_Source records_.
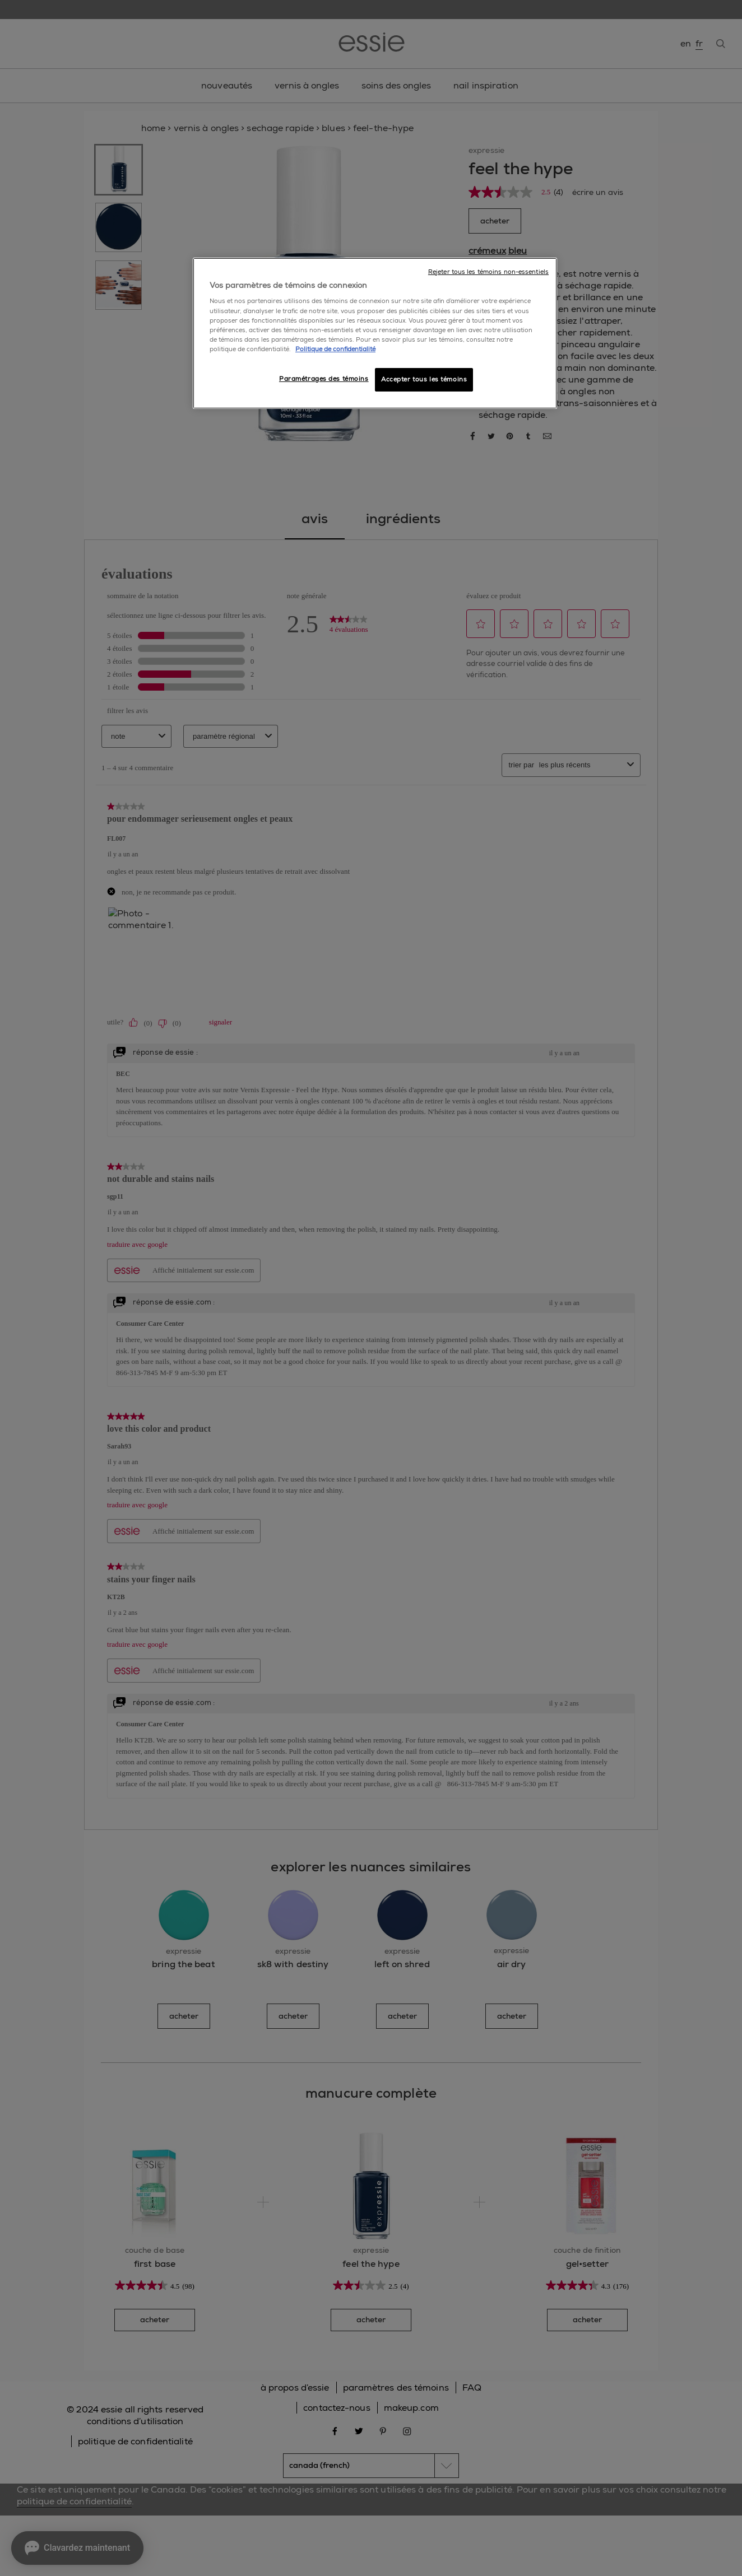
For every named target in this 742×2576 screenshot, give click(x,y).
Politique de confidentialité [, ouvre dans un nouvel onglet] (335, 349)
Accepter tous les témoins (424, 379)
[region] (375, 333)
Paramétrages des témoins (324, 379)
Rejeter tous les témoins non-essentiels (488, 272)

_Given request_. Copy each line of the entries above word for word, leaving out the pictures.

_Reply to the exercise_.
For every named target in this 742×2576 screenshot, give click(x,y).
Politique de confidentialité [, ouvre dans un nouvel onglet] (335, 349)
Accepter tous les témoins (424, 379)
[region] (375, 333)
Paramétrages des témoins (324, 379)
Rejeter tous les témoins non-essentiels (488, 272)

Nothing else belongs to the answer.